Él no escribió

Ayer por la mañana Cruz García subió el volumen del móvil al máximo, por si acaso. En el fondo sabía que él no le contestaría. Esa sensación le resultaba tan inevitable como el preámbulo de una tormenta: densa, segura, como el aire que se espesa antes del aguacero. Pero, aun así, activó el sonido. La esperanza para ella era como una vieja cicatriz: duele, pero no se desprende.

Se recogió el pelo en un moño descuidado, pero con la sutil precisión de quien quiere que parezca natural y a la vez bonito. Se puso el abrigo verde oscuro, ese mismo que una vez él le dijo que la hacía parecer un bosque de otoño. Desde entonces lo había dejado en el armario, pero hoy lo sacó de nuevo. Se pintó los labios de rojo carmesí, demasiado llamativo para una caminata matutina hacia la farmacia y la panadería.

En la farmacia de la calle de Alcalá el bullicio era constante: alguien tosía ásperamente en una esquina, otro regateaba el precio de los medicamentos, y algunos permanecían inmóviles, cambiando de un pie al otro. El aire olía a hierbas y a algo cortante, a medicina. Cruz tomó las vitaminas que él le había recomendado hacía tres años, cuando aún compartían café cada mañana. Sostuvo el sobre, leyendo la letra diminuta. La fecha de caducidad indicaba hasta el otoño que viene, como si el tiempo también se contara dentro de esa caja.

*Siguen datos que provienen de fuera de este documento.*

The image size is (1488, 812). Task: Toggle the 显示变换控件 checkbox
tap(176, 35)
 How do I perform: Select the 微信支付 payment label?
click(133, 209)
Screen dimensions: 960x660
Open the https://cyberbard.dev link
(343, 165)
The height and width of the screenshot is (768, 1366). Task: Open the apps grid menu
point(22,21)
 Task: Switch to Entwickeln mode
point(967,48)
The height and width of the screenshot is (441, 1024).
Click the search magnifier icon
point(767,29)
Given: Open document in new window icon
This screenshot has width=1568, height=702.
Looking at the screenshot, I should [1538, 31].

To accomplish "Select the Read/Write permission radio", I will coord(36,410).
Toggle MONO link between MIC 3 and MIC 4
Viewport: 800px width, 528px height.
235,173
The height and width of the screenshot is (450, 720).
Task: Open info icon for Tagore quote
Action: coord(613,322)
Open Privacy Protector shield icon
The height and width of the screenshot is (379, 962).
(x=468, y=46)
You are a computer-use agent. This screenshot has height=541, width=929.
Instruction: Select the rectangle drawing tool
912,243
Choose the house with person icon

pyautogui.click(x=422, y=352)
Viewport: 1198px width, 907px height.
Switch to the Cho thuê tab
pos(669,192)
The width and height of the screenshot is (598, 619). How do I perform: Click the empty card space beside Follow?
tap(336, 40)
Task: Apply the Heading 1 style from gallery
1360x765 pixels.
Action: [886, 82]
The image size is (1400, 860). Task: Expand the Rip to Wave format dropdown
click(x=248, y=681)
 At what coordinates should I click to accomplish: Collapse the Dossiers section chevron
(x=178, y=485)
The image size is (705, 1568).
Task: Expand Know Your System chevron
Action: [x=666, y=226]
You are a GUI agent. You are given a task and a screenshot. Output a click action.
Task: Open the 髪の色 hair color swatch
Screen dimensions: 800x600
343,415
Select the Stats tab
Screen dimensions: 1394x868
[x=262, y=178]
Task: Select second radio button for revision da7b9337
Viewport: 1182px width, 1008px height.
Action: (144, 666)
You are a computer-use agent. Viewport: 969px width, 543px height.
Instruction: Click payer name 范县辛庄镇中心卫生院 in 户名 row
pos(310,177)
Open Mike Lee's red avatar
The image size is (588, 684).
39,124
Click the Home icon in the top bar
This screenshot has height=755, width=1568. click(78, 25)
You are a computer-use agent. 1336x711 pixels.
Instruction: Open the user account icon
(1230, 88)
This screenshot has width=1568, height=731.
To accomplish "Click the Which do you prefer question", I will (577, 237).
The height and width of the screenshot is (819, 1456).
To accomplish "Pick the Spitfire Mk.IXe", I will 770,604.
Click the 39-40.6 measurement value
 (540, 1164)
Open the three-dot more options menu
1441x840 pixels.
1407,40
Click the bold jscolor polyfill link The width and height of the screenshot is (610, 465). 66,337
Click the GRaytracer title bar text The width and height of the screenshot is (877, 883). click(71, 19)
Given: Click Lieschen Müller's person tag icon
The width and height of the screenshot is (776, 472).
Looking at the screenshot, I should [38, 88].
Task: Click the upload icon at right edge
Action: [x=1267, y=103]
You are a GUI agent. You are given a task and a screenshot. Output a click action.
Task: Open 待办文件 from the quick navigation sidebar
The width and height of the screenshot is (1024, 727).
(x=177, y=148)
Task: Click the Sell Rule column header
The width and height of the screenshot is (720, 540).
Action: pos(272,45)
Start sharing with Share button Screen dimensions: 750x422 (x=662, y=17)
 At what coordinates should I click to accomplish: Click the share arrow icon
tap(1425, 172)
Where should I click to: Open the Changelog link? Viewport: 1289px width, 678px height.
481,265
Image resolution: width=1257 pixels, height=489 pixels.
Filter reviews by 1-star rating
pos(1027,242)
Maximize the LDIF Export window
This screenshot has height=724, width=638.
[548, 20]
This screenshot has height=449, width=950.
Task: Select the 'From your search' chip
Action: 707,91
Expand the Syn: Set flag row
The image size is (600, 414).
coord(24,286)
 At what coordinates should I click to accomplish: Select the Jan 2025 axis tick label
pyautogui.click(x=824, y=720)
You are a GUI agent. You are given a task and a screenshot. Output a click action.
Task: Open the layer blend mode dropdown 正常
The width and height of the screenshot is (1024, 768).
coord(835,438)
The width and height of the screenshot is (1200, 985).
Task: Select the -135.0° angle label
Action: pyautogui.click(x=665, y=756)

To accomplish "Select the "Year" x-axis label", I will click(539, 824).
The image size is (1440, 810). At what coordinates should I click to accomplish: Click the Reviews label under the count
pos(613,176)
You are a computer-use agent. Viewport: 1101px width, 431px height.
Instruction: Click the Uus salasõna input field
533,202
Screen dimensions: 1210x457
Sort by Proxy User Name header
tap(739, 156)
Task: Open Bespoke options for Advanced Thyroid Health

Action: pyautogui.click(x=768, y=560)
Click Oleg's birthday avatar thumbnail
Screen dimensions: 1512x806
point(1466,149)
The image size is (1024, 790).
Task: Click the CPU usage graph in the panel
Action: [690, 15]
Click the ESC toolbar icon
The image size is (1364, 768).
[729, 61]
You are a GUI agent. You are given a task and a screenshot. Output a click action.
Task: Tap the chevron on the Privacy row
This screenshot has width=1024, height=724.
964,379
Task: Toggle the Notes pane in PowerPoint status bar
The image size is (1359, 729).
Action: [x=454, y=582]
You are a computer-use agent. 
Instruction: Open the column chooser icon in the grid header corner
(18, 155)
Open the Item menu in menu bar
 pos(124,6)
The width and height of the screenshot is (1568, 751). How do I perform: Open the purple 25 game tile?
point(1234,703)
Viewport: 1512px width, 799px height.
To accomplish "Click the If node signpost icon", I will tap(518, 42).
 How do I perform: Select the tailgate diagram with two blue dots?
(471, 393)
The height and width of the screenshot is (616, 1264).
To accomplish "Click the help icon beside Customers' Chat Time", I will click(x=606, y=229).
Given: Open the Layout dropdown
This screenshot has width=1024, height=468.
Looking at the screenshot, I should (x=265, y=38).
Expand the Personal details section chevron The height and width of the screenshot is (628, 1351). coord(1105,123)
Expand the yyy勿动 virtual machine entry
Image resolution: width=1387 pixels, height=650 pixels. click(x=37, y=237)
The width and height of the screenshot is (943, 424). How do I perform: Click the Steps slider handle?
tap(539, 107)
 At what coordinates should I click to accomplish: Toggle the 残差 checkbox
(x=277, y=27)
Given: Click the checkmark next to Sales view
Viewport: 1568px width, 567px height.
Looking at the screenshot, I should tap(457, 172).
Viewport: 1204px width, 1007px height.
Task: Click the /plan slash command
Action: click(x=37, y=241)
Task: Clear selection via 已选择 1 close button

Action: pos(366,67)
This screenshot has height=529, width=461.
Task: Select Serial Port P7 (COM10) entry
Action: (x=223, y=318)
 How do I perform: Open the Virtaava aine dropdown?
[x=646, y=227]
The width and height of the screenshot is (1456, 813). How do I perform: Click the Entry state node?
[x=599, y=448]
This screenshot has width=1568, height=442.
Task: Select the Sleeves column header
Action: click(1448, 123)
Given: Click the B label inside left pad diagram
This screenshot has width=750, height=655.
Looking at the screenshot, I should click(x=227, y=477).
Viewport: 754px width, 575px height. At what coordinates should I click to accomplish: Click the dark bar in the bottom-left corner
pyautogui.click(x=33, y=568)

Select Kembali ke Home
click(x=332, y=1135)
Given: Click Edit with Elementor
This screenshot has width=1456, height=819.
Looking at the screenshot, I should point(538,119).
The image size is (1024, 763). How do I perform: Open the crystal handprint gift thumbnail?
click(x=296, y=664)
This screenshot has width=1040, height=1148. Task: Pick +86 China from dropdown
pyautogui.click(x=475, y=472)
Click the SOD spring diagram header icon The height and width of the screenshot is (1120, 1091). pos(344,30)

En la panadería San Ildefonso todo seguía como siempre: un joven con tatuaje en la muñeca atendía el mostrador, el aroma a pan recién horneado y a canela llenaba el espacio, y la música de un viejo altavoz sonaba a bajo volumen. Cruz compró un croissant de frambuesa, el mismo que él había llamado el sabor de la mañana mientras se limpiaba las migas del mentón con una sonrisa. Se llevó dos: uno para el té de casa, como antes, cuando la vida era más sencilla; el otro, sólo por el gesto, como un pequeño fragmento del pasado que se puede guardar en el bolsillo.

Al volver a su piso, se quedó paralizada. El silencio se cernía sobre la estancia, denso como el polvo que se posa sobre los libros antiguos. El aire parecía inmóvil, temeroso de mover la gota más pequeña. El móvil yacía sobre la ventana, pantalla hacia abajo, como avergonzado de su mirada. No había mensajes ni llamadas. Era como si el mundo decidiera pasar de largo sin notarla, como si ella se hubiera convertido en sombra disuelta bajo la grisácea luz de la mañana.

Encendió la tetera, se quitó el abrigo despacio, como temiendo romper la quietud. Colocó los zapatos junto a la puerta, acomodó el cuello del abrigo en el perchero. Sintonizó la radio antigua; la voz del locutor hablaba de atascos, de una nevada que se avecinaba y de la exposición del museo municipal. Todo sonaba apagado, como bajo el agua. Tomó un sorbo de té, demasiado caliente, casi quemante, pero lo tragó sin hacer muecas. Se acercó a la ventana y apoyó la frente contra el vidrio frío.

Afuera caía nieve fina, punzante, que se posaba sobre paraguas, bufandas y el asfalto para luego fundirse en el aire. Un joven padre, en el parque oscuro, ajustaba la gorra de su hijo con la ternura que sólo los años pueden dar. Los ancianos caminaban apoyados el uno en el otro, como si sus manos se hubieran fundido con el tiempo. Algunos se apresuraban resbalando por la acera helada, otros reían mirando la pantalla del móvil, y otros se detenían ante el escaparate adornado con luces navideñas. La vida seguía su curso, ruidosa, vibrante, indiferente, pasando junto a ella como el tren que se marcha mientras ella duda en subir al andén.

Él no escribió.

Sin embargo, ella barrió el suelo con una escoba, aunque el polvo era escaso. Llamó a su tía y escuchó relatos de la finca, del vecino, de una nueva receta de tarta. Riegó el viejo cactus, verificando que no hubiera amarilleado. Solicitó una cita médica, ese pequeño trámite que había pospuesto durante meses. Revisó los recibos; todo estaba pagado, y marcó una casilla en su agenda. Lavó la manta, añadiendo un poco más de suavizante para que la casa oliera a algo cálido y vivo.

Al caer la tarde encendió la luz en todas las habitaciones, no por miedo a la oscuridad, sino porque el hogar le parecía más vivo así; sus ventanas brillaban, reflejándose en el asfalto mojado, como susurrando: aquí hay alguien. Allí había vida.

Cruz se miró en el cristal y pensó: «Él no escribió. Pero yo existo». No era una excusa ni un reto, sino una verdad silenciosa. Como una vela que se enciende no para los demás, sino para uno mismo, para recordar: todavía estás aquí.